---------- Supplied entries
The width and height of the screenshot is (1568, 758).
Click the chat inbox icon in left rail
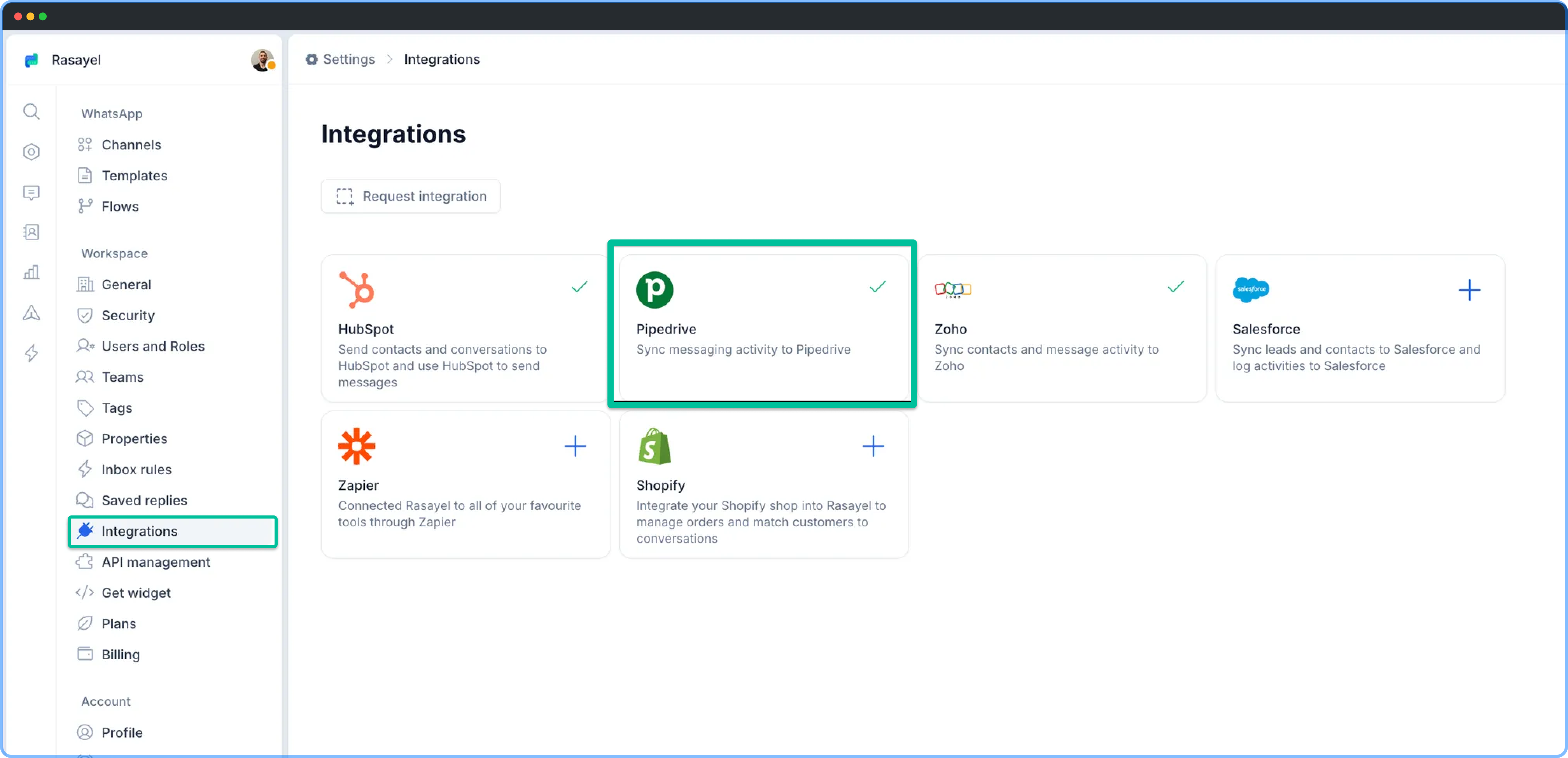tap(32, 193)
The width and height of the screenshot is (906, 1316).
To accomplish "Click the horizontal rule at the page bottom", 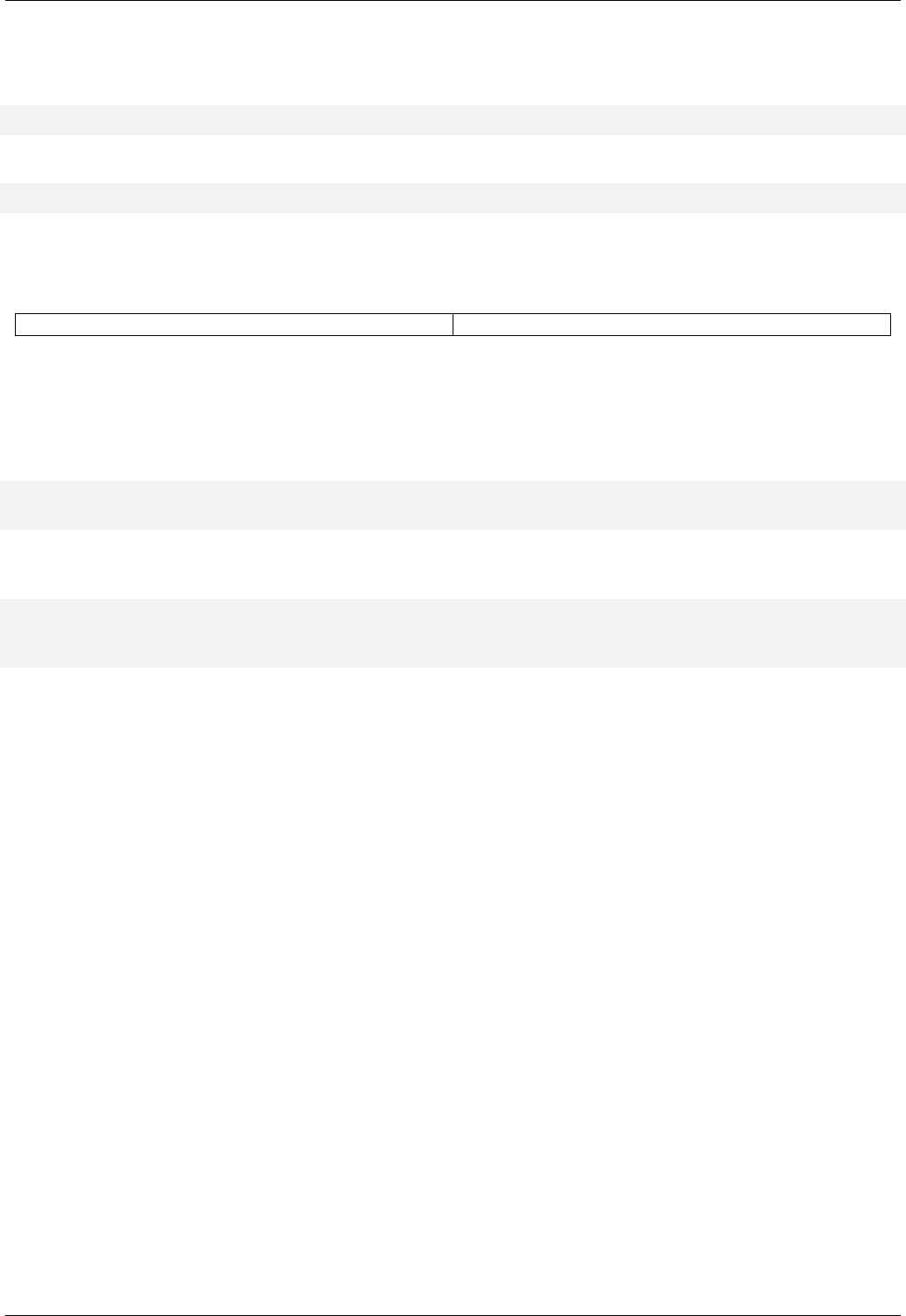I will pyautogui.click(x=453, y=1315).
--------------------
### Set task
Extract each line of the material that contains the word "width", copying every such line in full.

### Full response
The width and height of the screenshot is (1568, 758).
The width and height of the screenshot is (906, 1316).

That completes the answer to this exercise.